[TASK DATA Boundary: Start]
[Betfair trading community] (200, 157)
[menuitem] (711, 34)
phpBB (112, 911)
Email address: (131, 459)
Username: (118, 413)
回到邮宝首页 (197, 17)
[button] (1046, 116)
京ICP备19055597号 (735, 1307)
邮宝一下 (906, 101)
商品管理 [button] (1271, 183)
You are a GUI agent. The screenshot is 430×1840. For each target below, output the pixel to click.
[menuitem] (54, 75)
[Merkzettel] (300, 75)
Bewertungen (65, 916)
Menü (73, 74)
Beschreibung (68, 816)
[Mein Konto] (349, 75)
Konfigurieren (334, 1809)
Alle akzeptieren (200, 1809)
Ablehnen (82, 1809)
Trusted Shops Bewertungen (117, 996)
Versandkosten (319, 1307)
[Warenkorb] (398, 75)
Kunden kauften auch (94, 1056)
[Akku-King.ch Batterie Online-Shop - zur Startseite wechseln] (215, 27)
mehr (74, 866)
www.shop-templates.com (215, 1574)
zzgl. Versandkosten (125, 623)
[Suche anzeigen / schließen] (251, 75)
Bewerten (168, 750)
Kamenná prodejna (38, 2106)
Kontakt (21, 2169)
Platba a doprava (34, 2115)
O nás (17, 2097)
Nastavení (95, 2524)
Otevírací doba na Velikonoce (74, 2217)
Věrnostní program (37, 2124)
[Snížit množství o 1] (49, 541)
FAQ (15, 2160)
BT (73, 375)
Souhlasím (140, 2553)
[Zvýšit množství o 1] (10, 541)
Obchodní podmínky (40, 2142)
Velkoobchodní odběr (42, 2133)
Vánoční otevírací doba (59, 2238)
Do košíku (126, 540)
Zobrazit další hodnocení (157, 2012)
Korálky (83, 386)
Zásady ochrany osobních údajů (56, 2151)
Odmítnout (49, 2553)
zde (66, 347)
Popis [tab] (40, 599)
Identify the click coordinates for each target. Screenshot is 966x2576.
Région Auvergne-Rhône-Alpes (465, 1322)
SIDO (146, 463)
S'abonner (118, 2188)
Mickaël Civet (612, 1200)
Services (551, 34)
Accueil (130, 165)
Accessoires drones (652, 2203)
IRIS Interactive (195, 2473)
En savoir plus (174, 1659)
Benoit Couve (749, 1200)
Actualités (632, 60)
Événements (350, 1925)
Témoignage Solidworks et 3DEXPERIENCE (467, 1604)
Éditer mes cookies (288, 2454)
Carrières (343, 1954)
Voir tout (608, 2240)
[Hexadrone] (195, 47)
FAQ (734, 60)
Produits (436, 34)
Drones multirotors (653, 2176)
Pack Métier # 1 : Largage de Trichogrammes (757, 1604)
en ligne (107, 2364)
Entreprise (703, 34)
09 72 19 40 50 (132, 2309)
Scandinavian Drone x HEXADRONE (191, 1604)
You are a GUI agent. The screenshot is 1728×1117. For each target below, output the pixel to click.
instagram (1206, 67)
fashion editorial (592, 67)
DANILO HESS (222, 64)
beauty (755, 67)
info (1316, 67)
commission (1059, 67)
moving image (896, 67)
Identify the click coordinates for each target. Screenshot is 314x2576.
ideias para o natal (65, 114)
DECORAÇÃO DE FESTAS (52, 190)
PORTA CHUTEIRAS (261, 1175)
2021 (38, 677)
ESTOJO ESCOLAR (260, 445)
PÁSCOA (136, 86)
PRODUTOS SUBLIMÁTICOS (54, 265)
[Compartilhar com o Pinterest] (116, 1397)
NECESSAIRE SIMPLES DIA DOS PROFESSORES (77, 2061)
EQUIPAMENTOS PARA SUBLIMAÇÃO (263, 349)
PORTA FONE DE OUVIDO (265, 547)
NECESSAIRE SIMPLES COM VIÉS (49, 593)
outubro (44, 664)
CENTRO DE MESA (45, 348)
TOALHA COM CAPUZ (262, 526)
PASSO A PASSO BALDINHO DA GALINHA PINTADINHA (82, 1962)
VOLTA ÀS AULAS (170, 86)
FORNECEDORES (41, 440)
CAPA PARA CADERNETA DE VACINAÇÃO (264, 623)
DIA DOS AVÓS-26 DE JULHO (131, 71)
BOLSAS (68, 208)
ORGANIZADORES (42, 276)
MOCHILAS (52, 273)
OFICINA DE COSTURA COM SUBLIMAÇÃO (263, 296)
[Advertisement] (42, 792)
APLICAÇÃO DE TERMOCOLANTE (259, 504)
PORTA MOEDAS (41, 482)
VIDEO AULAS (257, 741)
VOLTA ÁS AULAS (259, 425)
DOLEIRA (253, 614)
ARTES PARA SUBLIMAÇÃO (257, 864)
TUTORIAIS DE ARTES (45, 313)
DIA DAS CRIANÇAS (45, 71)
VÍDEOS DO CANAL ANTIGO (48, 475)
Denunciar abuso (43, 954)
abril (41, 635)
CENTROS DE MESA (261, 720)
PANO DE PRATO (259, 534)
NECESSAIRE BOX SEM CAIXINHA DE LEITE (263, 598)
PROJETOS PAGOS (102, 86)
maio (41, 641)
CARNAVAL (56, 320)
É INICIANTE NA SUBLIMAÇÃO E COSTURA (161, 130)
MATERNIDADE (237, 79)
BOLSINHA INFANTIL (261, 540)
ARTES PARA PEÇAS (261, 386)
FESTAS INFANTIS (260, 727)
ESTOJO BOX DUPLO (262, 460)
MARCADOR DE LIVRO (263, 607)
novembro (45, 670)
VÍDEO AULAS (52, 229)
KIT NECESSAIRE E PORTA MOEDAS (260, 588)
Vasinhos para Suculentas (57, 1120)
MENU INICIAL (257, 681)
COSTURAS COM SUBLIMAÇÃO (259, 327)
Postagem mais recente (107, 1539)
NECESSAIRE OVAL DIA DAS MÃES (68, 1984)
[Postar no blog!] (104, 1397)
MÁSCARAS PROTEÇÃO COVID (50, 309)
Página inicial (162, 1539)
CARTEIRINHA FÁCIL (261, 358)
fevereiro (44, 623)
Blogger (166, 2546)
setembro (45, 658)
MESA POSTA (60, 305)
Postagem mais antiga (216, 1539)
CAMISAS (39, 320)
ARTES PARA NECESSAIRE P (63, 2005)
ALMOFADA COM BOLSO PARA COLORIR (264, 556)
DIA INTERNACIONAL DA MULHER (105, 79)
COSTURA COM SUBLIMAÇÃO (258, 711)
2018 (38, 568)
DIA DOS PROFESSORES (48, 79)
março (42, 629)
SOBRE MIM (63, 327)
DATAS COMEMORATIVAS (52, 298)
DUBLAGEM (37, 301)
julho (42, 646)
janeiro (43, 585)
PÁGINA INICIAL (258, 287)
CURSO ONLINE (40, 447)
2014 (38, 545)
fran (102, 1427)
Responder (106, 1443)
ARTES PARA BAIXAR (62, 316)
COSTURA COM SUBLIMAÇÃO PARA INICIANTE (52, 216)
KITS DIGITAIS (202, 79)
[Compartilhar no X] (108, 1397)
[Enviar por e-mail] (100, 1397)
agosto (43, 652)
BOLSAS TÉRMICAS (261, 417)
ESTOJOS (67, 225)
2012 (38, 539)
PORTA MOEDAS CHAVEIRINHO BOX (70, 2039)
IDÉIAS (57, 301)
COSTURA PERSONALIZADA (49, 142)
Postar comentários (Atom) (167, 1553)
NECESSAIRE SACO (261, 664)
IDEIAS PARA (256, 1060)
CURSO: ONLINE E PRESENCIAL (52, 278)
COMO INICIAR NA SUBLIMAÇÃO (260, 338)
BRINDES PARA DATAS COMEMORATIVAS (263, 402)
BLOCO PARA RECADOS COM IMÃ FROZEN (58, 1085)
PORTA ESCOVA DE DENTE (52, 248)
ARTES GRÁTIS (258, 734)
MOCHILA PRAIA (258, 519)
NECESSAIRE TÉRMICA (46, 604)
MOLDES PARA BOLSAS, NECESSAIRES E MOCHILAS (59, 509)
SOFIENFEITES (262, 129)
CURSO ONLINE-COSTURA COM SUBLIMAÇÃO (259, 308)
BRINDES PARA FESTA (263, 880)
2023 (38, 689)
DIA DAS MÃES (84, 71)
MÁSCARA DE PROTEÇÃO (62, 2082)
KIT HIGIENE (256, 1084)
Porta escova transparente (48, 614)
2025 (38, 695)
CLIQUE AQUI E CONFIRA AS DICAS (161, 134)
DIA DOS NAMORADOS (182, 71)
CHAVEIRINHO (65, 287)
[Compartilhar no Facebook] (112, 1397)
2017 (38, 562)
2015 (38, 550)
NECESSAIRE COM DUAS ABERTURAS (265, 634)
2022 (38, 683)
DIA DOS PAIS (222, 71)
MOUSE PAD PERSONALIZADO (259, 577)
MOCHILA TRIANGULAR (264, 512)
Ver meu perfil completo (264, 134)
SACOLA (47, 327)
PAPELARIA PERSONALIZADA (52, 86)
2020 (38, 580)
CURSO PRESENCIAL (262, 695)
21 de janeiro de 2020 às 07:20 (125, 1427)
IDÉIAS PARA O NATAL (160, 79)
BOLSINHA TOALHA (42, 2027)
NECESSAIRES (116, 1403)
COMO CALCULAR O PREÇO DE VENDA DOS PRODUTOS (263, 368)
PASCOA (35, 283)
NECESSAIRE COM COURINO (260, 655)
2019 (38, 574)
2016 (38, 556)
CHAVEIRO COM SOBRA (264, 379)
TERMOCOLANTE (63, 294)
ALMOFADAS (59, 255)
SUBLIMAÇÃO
[TASK DATA Boundary: End]
WHAT TO PRODUCE.
Give an exact copy of the lines from the one with "MOCHILA TRIANGULAR (264, 512)" through the end of the entries, both ends included.

WORKED SOLUTION.
MOCHILA TRIANGULAR (264, 512)
Ver meu perfil completo (264, 134)
SACOLA (47, 327)
PAPELARIA PERSONALIZADA (52, 86)
2020 (38, 580)
CURSO PRESENCIAL (262, 695)
21 de janeiro de 2020 às 07:20 (125, 1427)
IDÉIAS PARA O NATAL (160, 79)
BOLSINHA TOALHA (42, 2027)
NECESSAIRES (116, 1403)
COMO CALCULAR O PREÇO DE VENDA DOS PRODUTOS (263, 368)
PASCOA (35, 283)
NECESSAIRE COM COURINO (260, 655)
2019 (38, 574)
2016 (38, 556)
CHAVEIRO COM SOBRA (264, 379)
TERMOCOLANTE (63, 294)
ALMOFADAS (59, 255)
SUBLIMAÇÃO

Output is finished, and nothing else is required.